Objectif A:
Recopiez fidèlement le passage du document source qui commence par « En quoi consiste » et se poursuit jusqu'à « validé cette planification. ».
Objectif B:
Répondez aux questions suivantes à partir du document source :
(i) À quelle date le président de la République a-t-il présenté le plan ?
(ii) D'ici quelle année le plan vise-t-il à réduire fortement les émissions de gaz à effet de serre ?
(iii) Selon Anne Bringault, par qui ce plan est-il porté ?
─── Document source
Le point sur la planification écologique

Le 25 septembre 2023, le président de la République présentait le plan issu des travaux du Secrétariat général à la planification écologique. Ce plan fixe des objectifs précis, assortis de trajectoires chiffrées afin de réduire fortement nos émissions de gaz à effet de serre d’ici 2030. Entretien croisé avec Anne Bringault, directrice des programmes du Réseau Action Climat et Damien Demailly, directeur adjoint stratégie et valorisation de l'Institut de l'économie pour le climat (I4CE).

En quoi consiste la planification écologique ?

Anne Bringault : Ce qui distingue ce plan de ceux qui le précèdent, tels que la stratégie bas carbone, c’est qu’il est porté par Matignon. Il est le fruit d’une approche transversale, de multiples réunions d’arbitrage avec tous les ministères concernés qui ont validé cette planification.
──────
─── Données enregistrées
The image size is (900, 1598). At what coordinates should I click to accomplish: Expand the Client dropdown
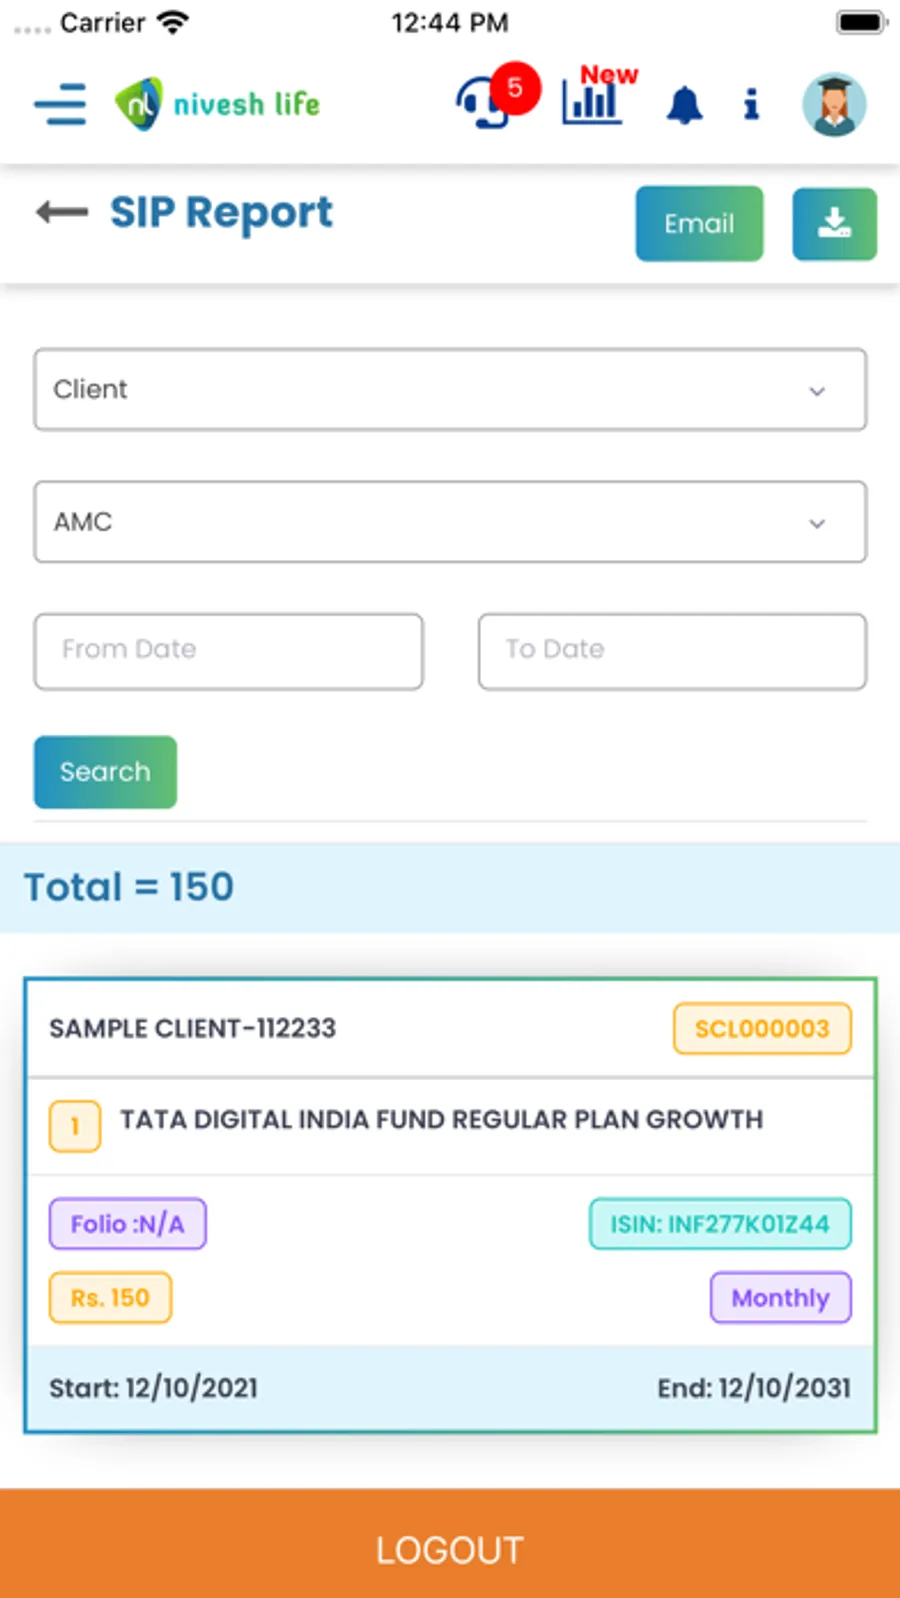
──────
Résultat A:
En quoi consiste la planification écologique ?

Anne Bringault : Ce qui distingue ce plan de ceux qui le précèdent, tels que la stratégie bas carbone, c’est qu’il est porté par Matignon. Il est le fruit d’une approche transversale, de multiples réunions d’arbitrage avec tous les ministères concernés qui ont validé cette planification.

Résultat B:
(i) Le 25 septembre 2023.
(ii) 2030.
(iii) Par Matignon.